Records for the exercise:
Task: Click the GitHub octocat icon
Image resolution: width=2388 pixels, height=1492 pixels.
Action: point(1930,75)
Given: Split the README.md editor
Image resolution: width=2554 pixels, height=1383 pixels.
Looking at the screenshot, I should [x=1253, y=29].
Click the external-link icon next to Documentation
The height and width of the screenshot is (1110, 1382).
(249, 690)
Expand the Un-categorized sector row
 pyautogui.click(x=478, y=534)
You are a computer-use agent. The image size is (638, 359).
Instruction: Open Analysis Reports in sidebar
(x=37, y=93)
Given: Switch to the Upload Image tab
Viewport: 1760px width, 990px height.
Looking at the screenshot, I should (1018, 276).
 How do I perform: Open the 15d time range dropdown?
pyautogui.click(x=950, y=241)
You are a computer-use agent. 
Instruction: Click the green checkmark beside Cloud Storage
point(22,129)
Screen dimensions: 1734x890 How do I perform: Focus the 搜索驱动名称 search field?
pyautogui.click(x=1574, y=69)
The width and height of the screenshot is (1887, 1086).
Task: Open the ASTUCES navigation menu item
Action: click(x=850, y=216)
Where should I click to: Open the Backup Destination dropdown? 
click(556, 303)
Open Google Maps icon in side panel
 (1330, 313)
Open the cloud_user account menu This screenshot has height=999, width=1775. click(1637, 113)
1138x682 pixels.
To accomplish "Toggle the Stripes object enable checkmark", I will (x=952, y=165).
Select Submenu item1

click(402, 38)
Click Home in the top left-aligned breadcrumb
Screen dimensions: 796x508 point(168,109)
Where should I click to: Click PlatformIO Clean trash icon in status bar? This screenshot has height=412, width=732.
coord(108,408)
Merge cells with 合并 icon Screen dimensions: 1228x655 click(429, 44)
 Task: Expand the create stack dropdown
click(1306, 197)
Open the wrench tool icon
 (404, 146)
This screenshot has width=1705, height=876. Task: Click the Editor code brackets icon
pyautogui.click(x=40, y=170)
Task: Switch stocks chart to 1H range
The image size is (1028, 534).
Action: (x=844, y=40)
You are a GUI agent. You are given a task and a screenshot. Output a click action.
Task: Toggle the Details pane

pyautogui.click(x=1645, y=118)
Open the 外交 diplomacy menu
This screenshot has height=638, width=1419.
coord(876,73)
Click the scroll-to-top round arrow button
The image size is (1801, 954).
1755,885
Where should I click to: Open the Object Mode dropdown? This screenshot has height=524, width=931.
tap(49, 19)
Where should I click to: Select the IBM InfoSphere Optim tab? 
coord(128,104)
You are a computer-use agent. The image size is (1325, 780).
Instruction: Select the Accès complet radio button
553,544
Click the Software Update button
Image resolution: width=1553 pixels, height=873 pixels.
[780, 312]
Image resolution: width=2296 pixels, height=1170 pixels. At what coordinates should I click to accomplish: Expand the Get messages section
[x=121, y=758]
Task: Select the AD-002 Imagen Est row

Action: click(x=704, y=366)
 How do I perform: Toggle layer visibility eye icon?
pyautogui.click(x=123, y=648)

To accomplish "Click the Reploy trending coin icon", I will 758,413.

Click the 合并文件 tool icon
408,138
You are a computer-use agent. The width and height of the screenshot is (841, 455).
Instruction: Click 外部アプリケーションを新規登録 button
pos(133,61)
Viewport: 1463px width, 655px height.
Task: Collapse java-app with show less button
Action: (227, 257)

Task objective: Using the listing, copy every line where the word "Switch" shows up.

Answer box:
Given: Switch to the Upload Image tab
Task: Switch stocks chart to 1H range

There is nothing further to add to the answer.